TASK TO COMPLETE
Nothing but the lines from the one containing "You are a computer-use" to the end of the data should be copied, exactly, and the pictures stay out.

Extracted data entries
----
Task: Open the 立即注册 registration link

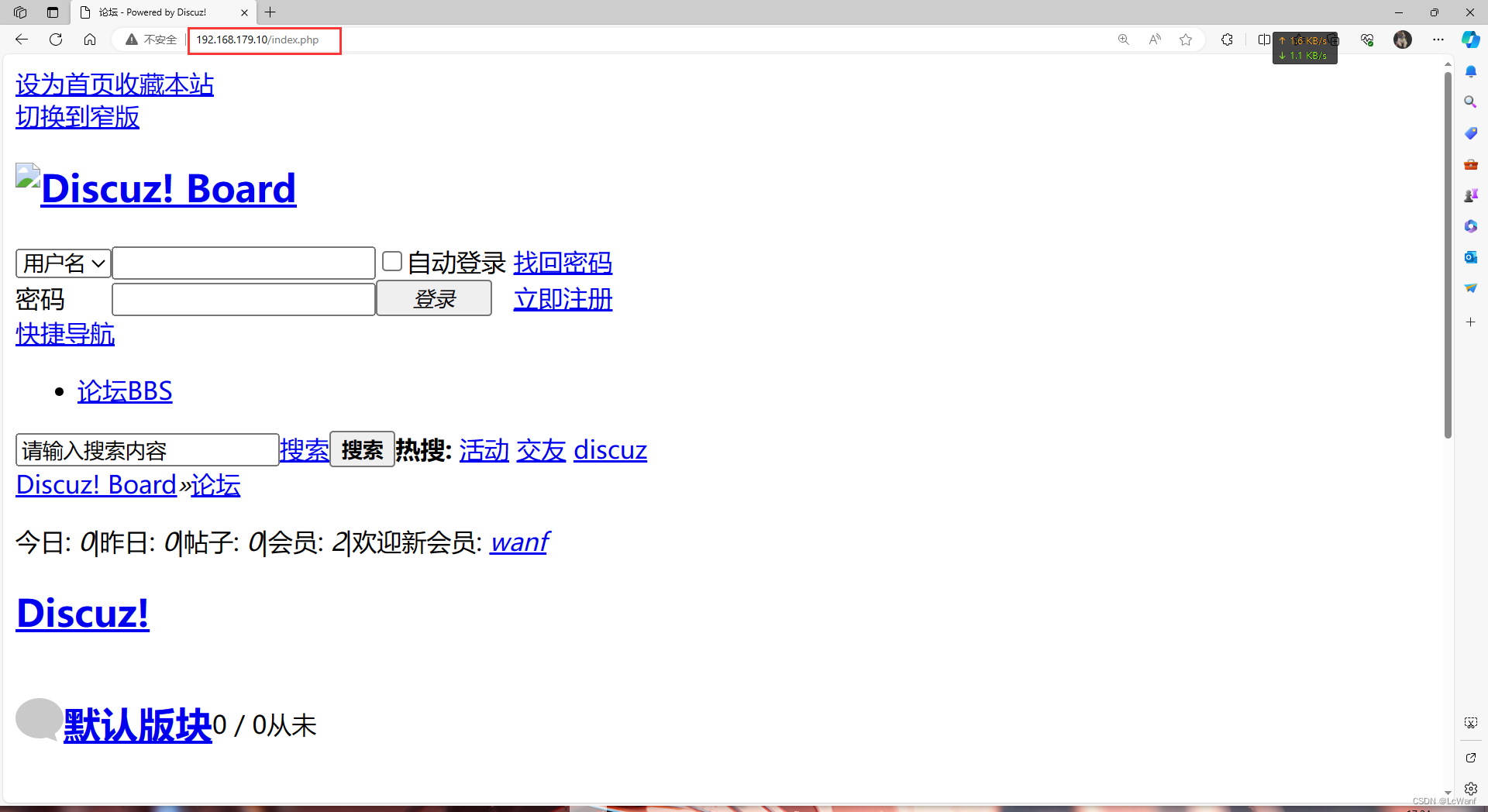Action: point(562,299)
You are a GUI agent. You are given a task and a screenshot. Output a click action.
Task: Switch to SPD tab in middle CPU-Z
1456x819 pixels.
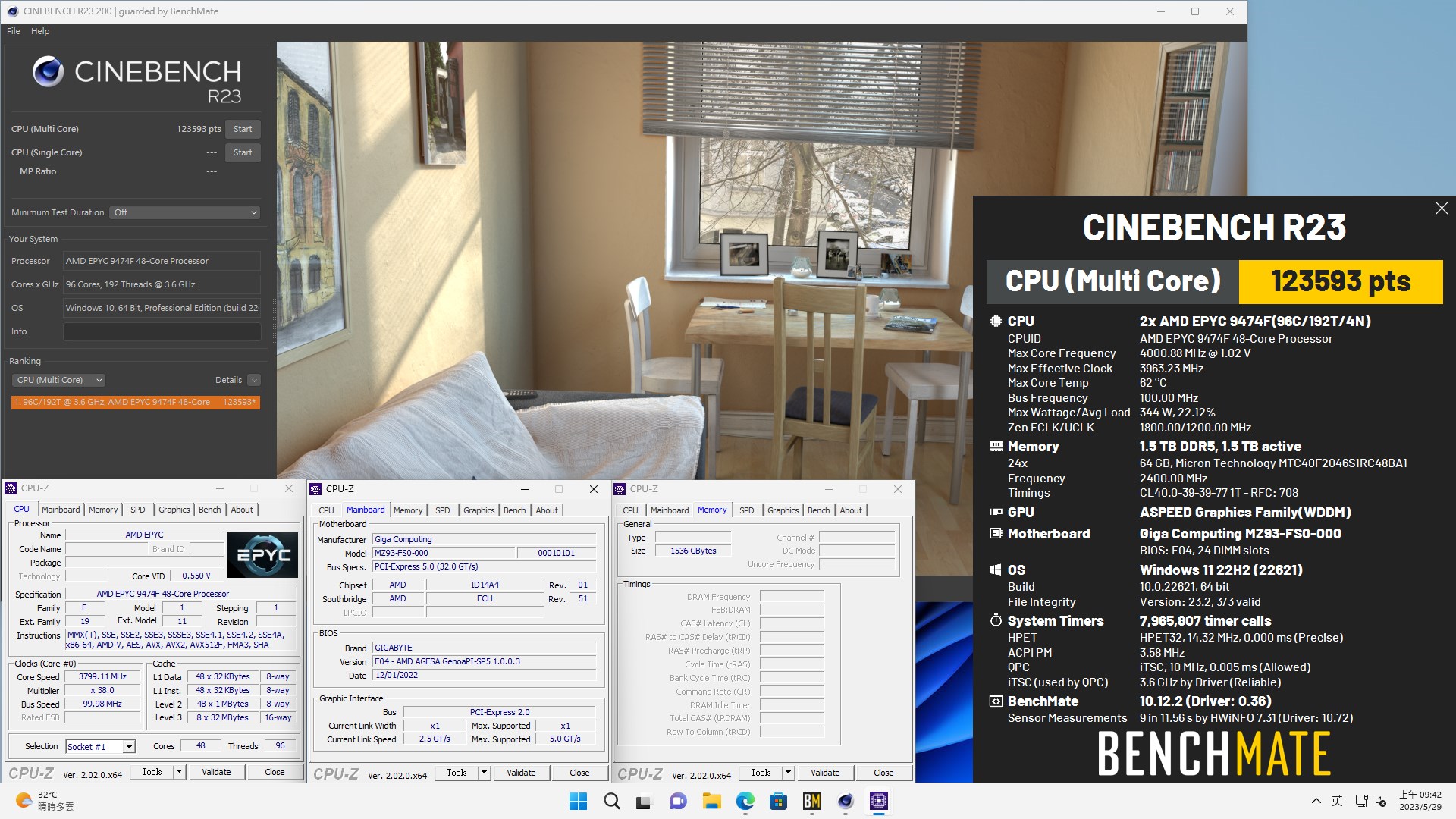442,510
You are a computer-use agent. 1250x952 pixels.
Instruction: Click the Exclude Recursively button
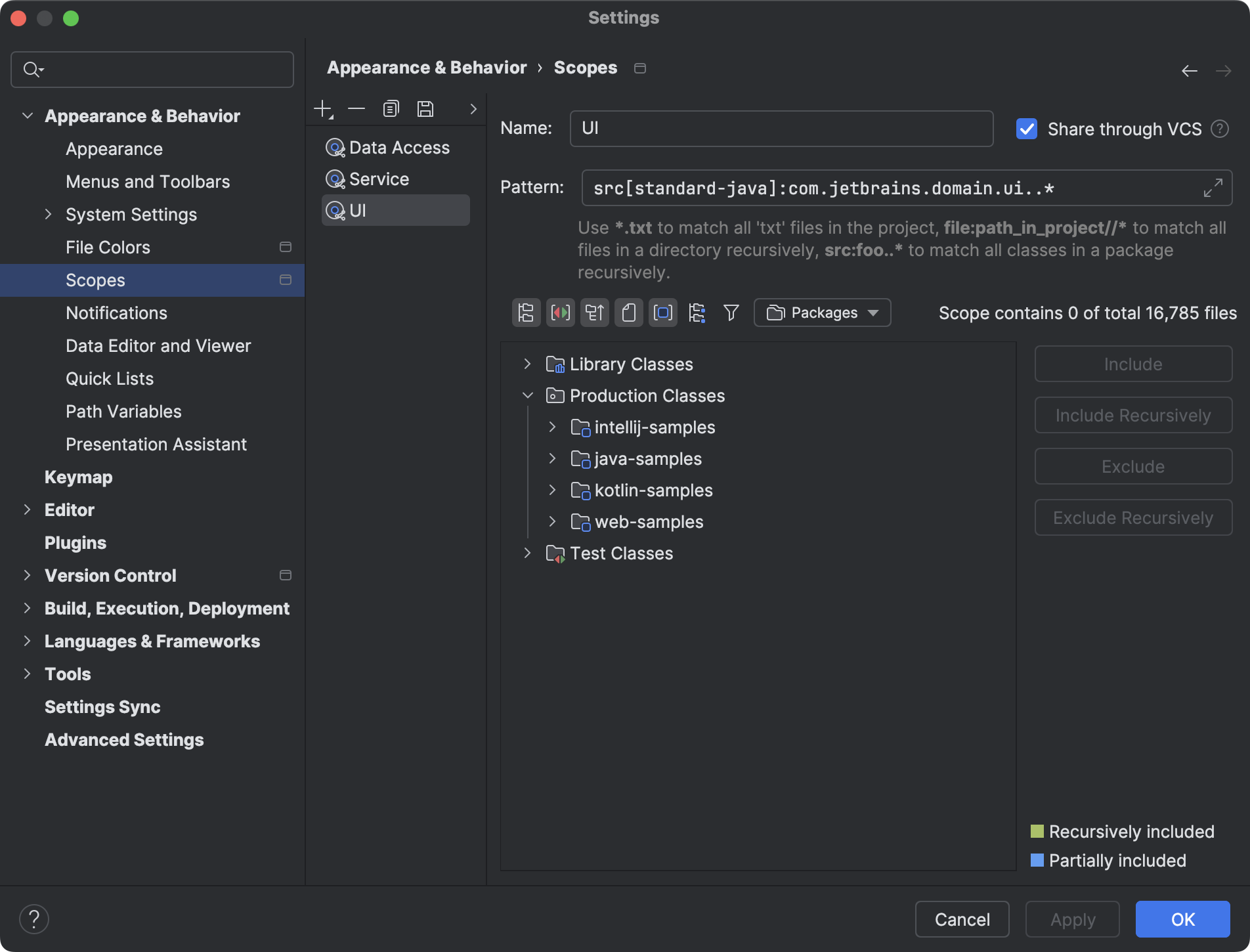click(1132, 517)
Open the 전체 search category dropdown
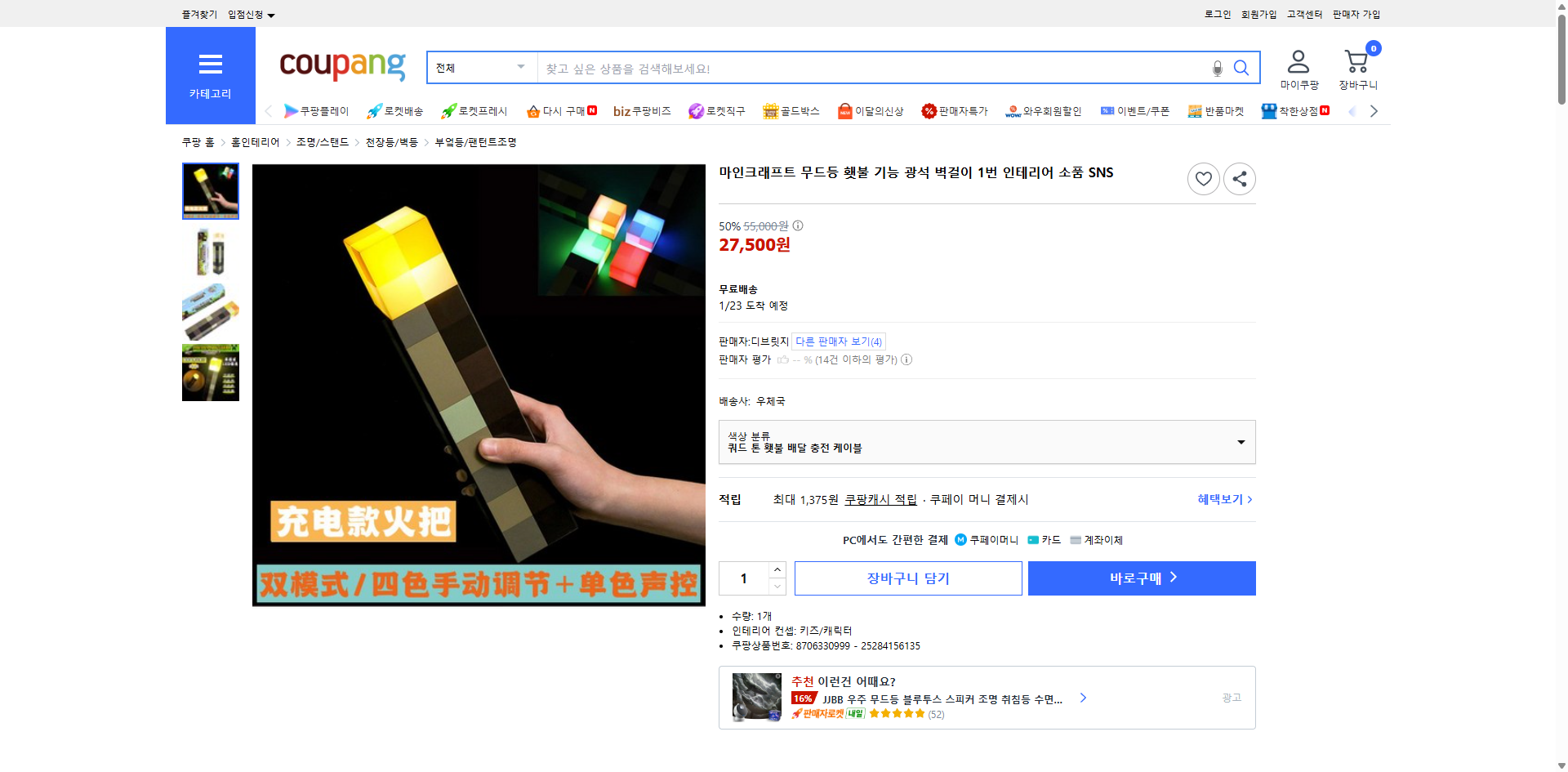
----
EXERCISE RESULT
You are a computer-use agent. 1250x952 pixels.
Instruction: Click the Exclude Recursively button
click(1132, 517)
Open the 전체 search category dropdown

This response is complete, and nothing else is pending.